##Updates
I’m working with my LOPSA mentor (darkfader on IRC) to set up monitoring. He suggested we use OMD, Open Monitoring Distro, which is pretty much a package of several monitoring tools, all Nagios-based. It’s running right now here, you can log-in with your csa-monitor1 password used in shell. If you don’t have one, talk to me and I’ll get you set up. Check_mk is pretty nice, and all the other tools that it comes with look useful too.
##On-call rotation
Before I say anything else, I realize that this is early, but I’d like to get discussion about this so that once I do get monitoring fully functional, I can just add the time periods and go.
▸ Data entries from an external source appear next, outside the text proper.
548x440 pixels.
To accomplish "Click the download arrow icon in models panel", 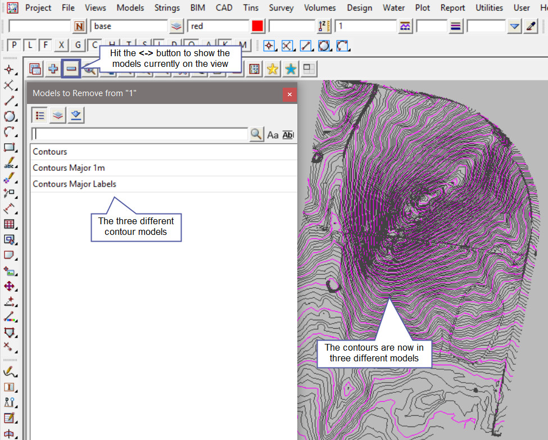I will coord(76,115).
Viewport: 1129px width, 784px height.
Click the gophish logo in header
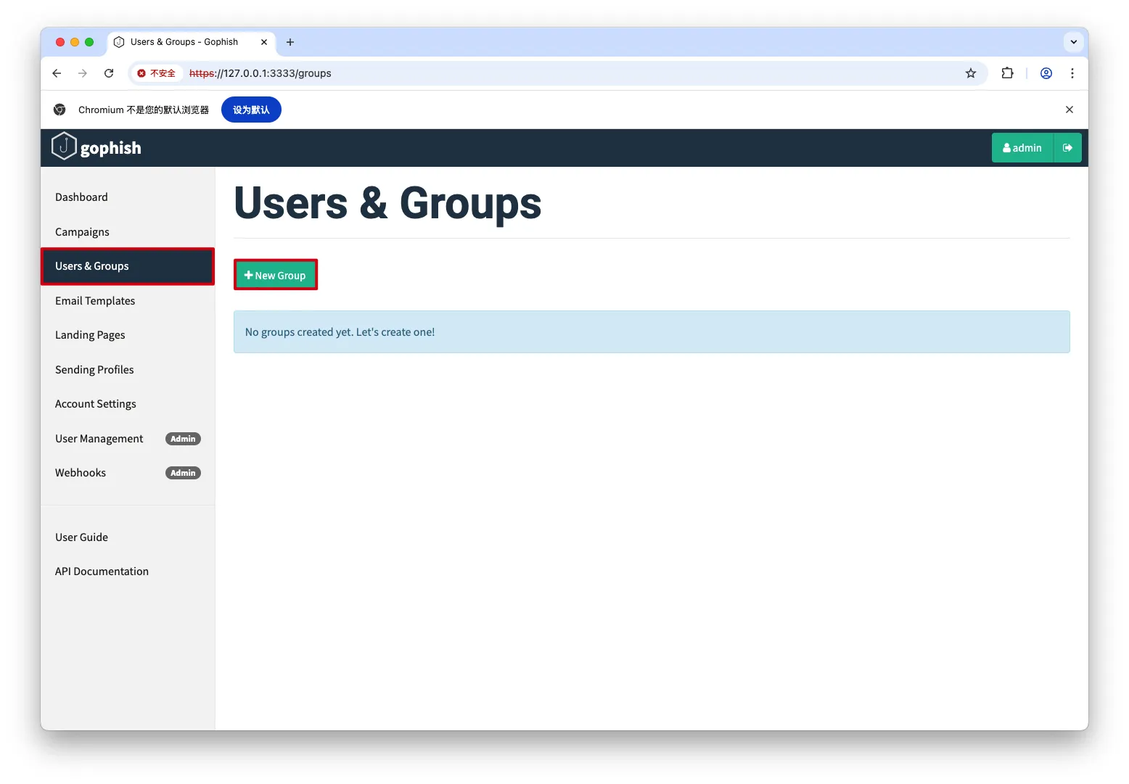97,147
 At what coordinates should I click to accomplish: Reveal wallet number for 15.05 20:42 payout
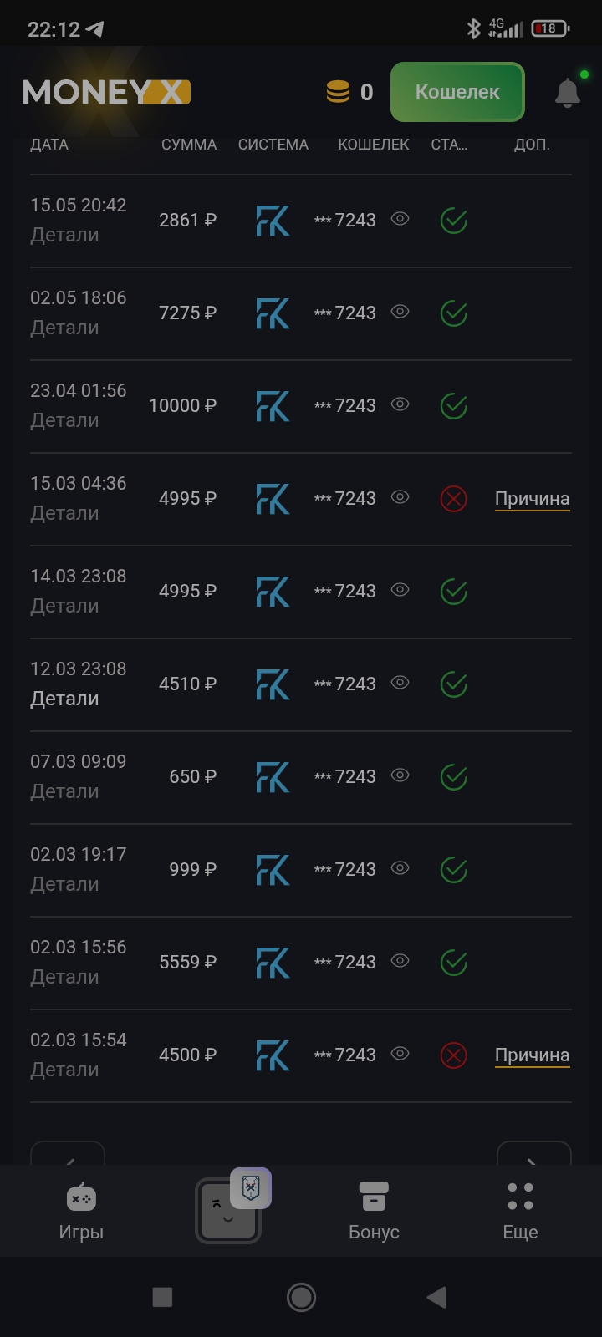coord(400,220)
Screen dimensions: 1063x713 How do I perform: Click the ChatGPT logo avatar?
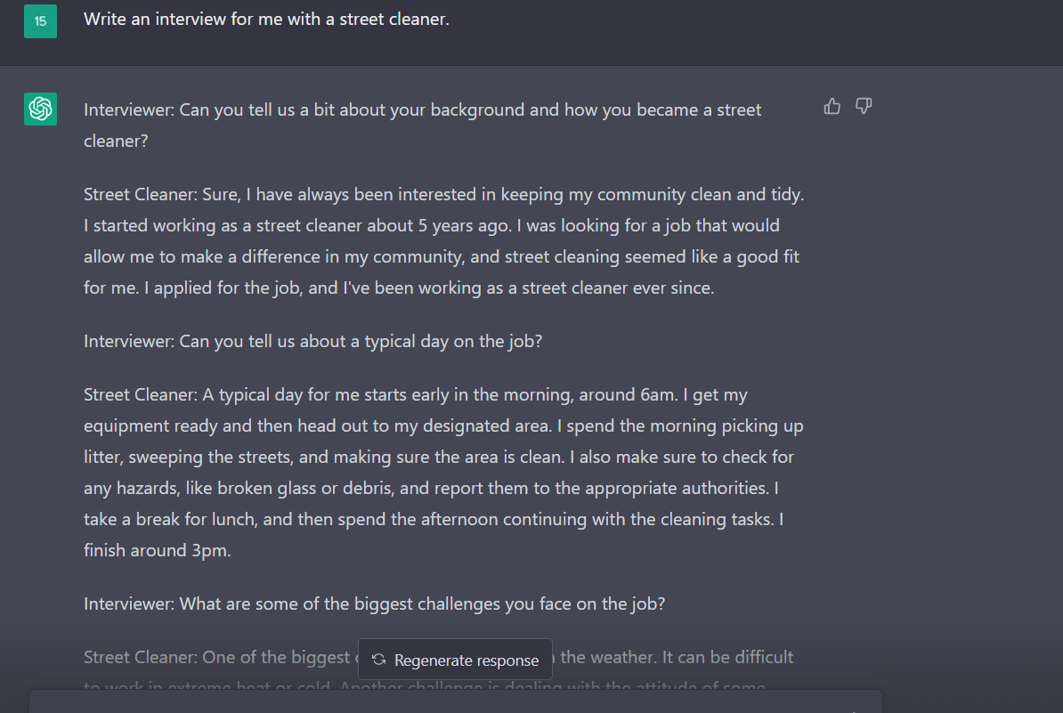point(40,109)
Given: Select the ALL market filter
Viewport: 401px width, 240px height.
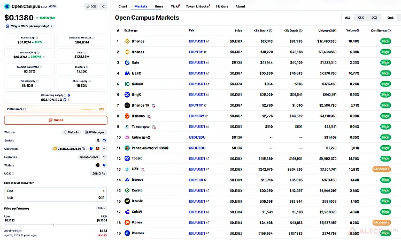Looking at the screenshot, I should tap(348, 18).
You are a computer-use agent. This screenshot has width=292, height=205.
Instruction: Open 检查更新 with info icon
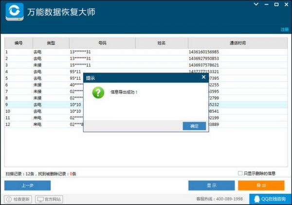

Ideally we can use something like PagerDuty, but that’s not cheap, and the services that function like it that do have free plans don’t do what I want.
First of all, who actually wants to be on it? If you do, realize that it could mean (for a while, at least) that you may be woken up at 3AM to fix something. Emphasis on “may”, but you never anticipate problems.
If you want to be in the rotation, what time periods are okay for you? I think we should have somebody on-call 24/7, which will be difficult with so few of us.
##Notifications
I’m trying to figure out the best way to handle notifications. Right now I’m leaning toward using SNS/SES for everything, that way we don’t have to worry so much about keeping our mail servers up, and relying on (apparently slow) SMS gateways. The downside to using SNS for SMS is that it only works in the US, so push notifications may be something else to look into.